:: Exercise materials ::
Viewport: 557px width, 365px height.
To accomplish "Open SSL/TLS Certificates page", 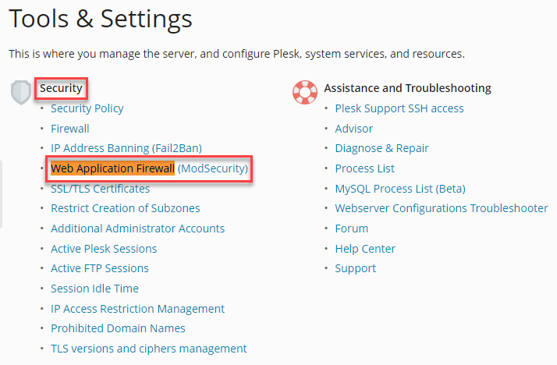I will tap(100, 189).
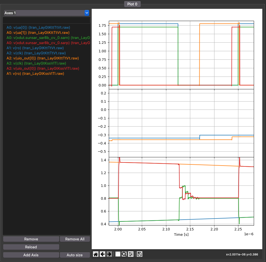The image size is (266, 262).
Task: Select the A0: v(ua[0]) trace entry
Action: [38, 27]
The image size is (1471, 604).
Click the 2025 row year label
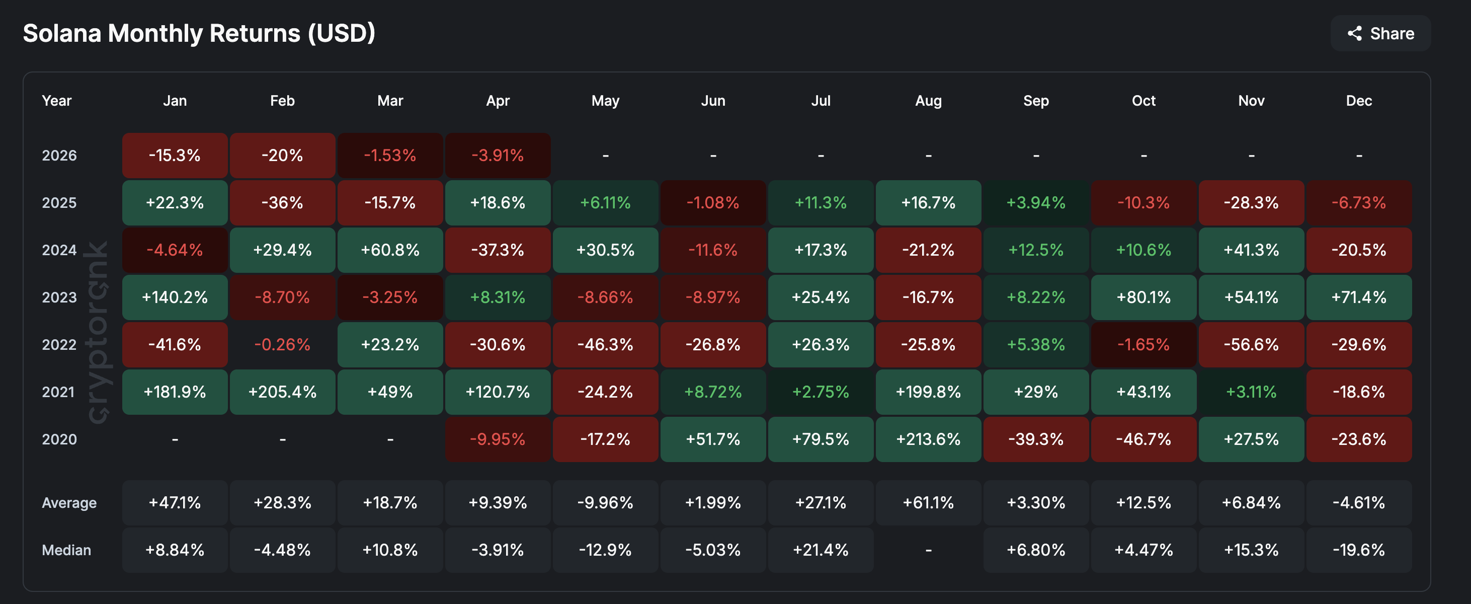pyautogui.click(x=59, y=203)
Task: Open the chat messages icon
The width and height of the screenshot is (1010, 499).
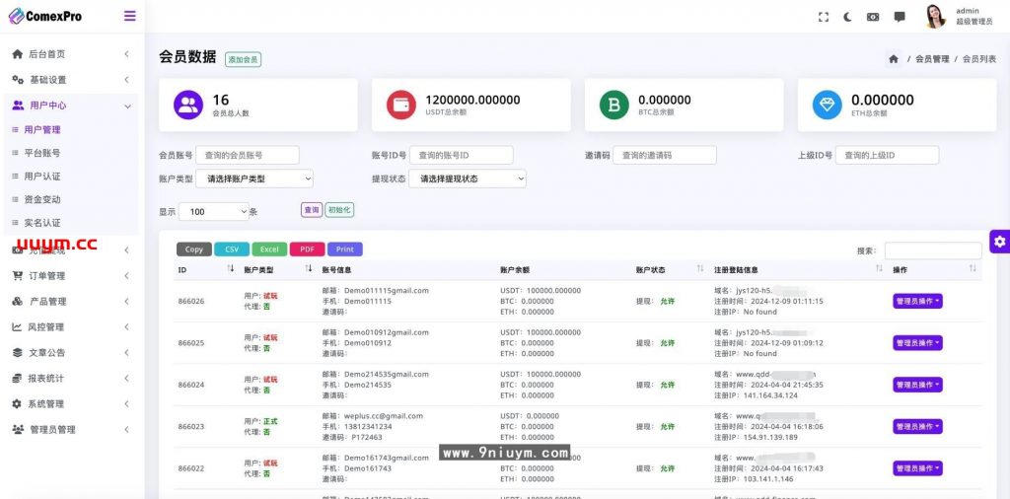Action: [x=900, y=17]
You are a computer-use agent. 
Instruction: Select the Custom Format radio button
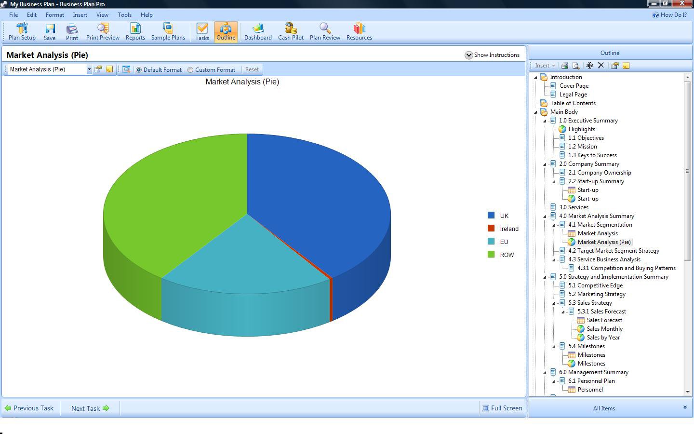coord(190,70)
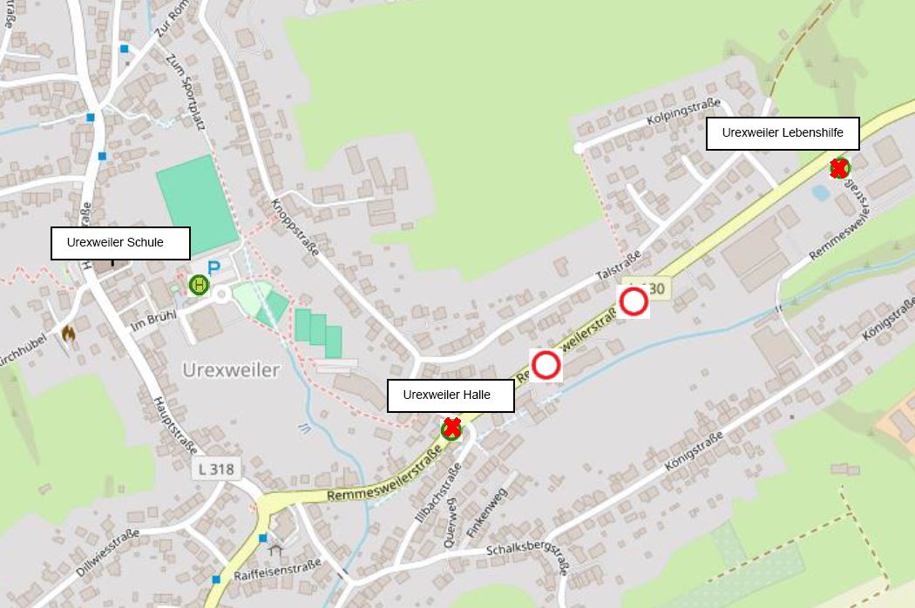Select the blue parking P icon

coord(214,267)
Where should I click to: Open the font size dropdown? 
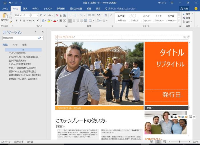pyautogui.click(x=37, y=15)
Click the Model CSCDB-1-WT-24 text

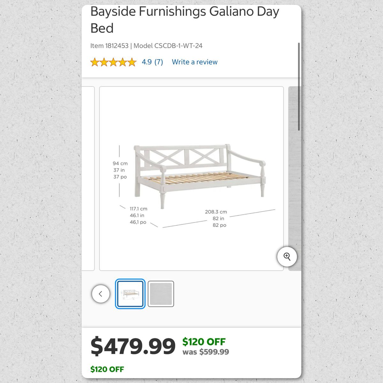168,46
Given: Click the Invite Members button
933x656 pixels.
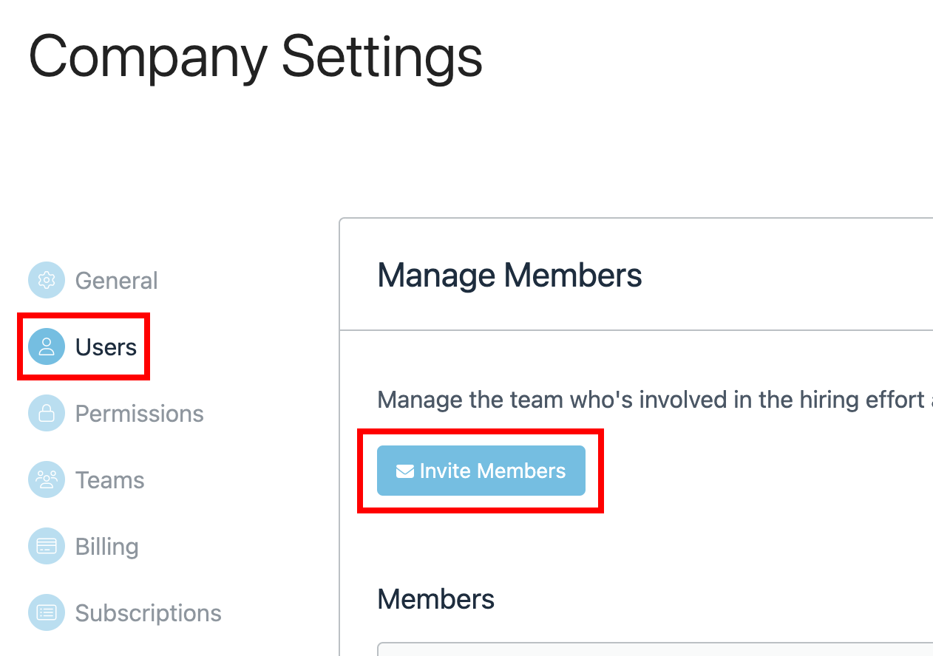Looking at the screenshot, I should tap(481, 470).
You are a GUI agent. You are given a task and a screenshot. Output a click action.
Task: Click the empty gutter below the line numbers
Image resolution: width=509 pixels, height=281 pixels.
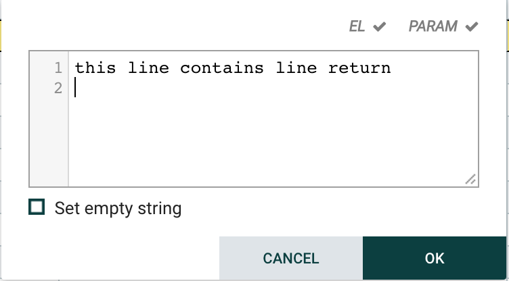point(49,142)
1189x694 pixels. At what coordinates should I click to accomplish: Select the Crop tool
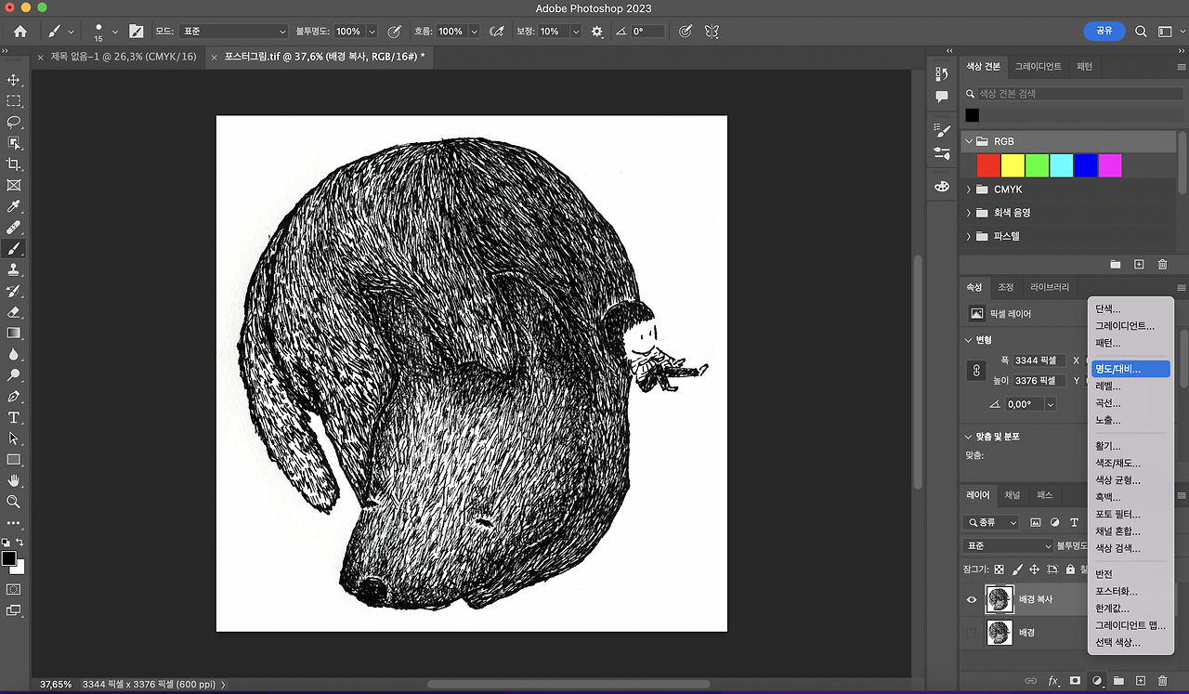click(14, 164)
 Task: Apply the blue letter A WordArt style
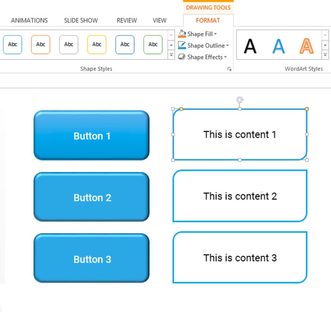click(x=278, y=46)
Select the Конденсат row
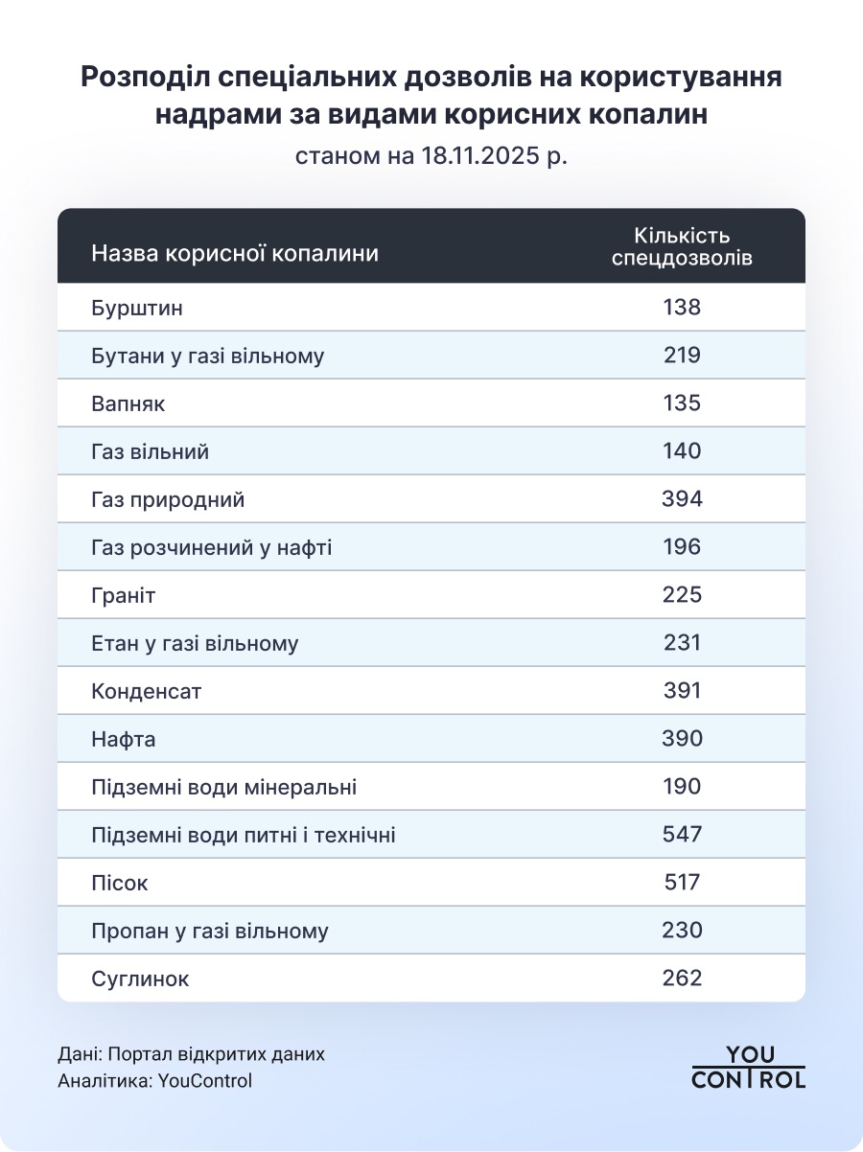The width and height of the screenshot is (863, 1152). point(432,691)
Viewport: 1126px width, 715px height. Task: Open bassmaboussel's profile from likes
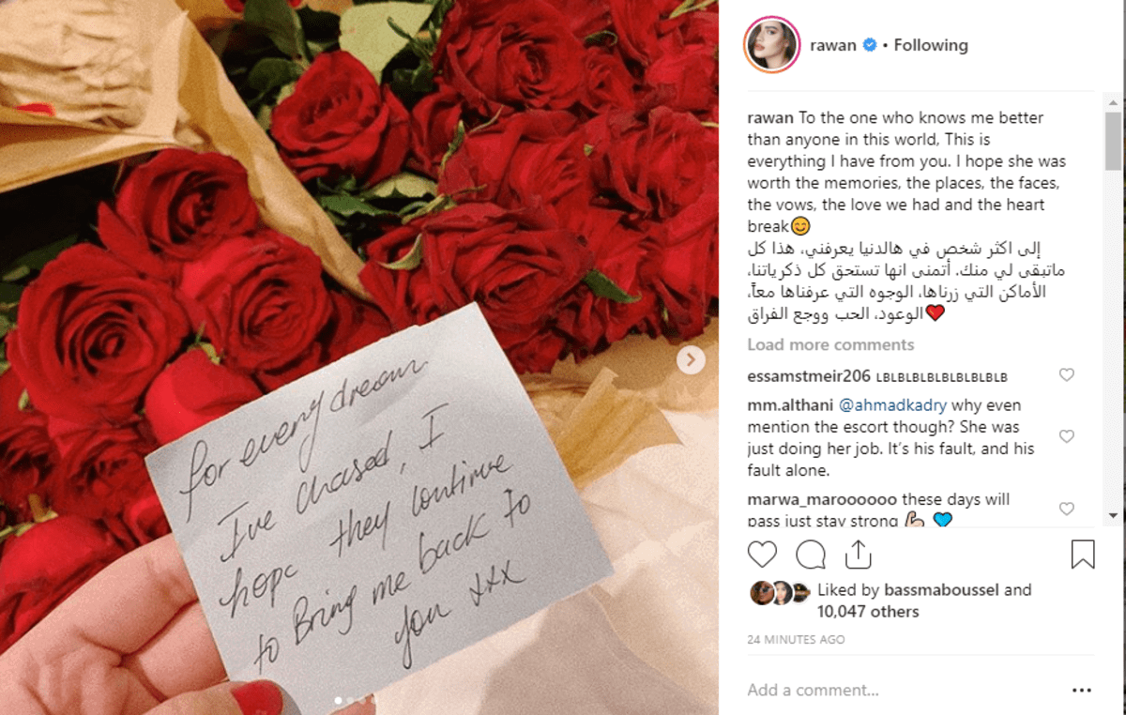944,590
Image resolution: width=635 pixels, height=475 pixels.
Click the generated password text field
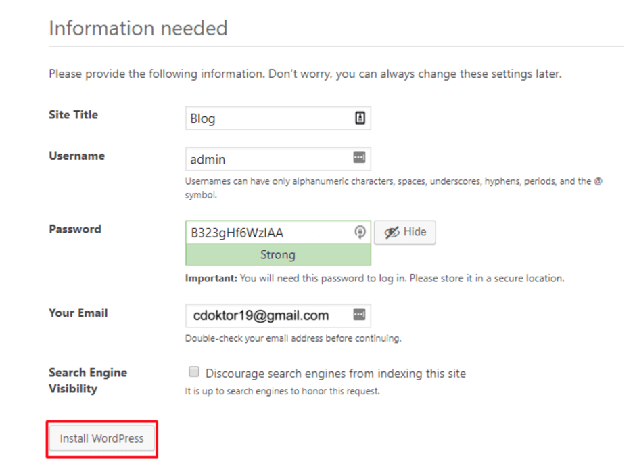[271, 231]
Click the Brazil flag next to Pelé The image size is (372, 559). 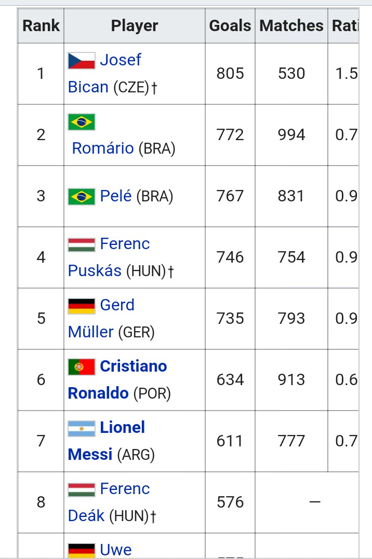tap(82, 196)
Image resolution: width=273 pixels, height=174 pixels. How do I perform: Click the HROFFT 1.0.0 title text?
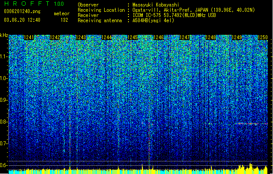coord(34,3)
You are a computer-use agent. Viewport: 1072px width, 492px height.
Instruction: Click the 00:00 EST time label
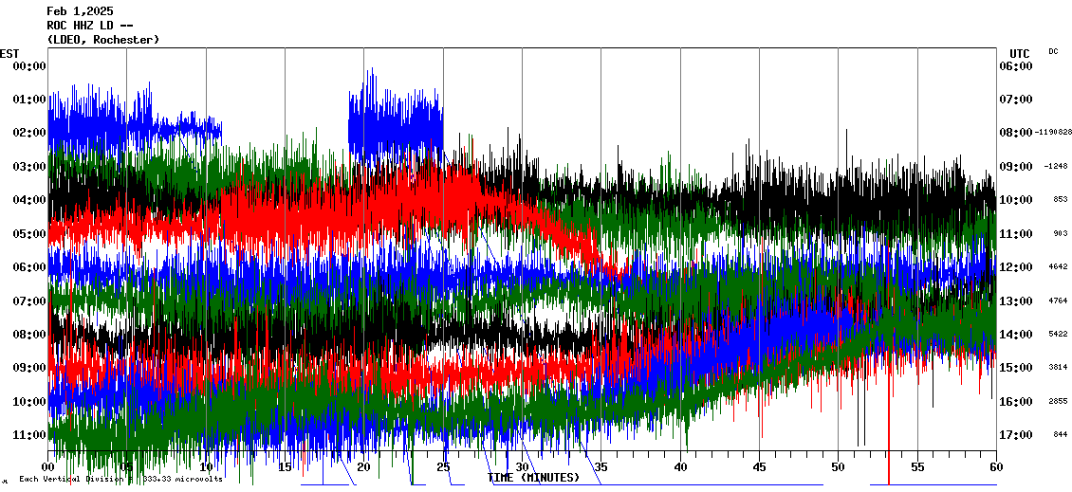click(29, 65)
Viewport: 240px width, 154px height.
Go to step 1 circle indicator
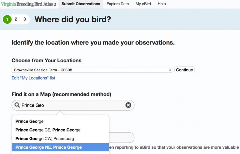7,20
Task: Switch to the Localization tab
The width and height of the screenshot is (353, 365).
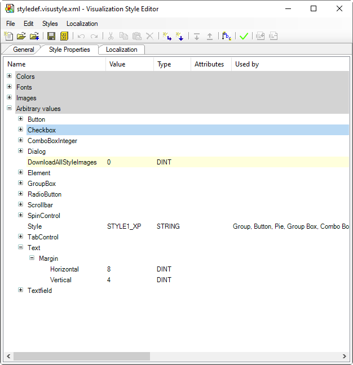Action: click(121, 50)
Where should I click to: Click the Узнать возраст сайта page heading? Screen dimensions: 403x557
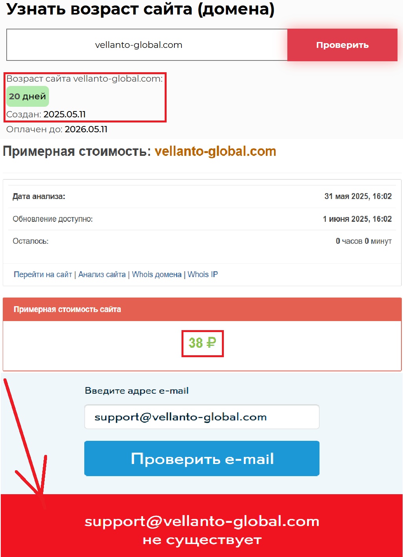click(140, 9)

:: Problem to solve ::
Take from the listing above each line in which the string "agent" is found.

:: Solution for this exercise ::
You are a computer-use agent. 
You are a GUI agent. You are given a task and a screenshot. Output a click action.
You are a computer-use agent. Viewport: 1072px width, 492px height.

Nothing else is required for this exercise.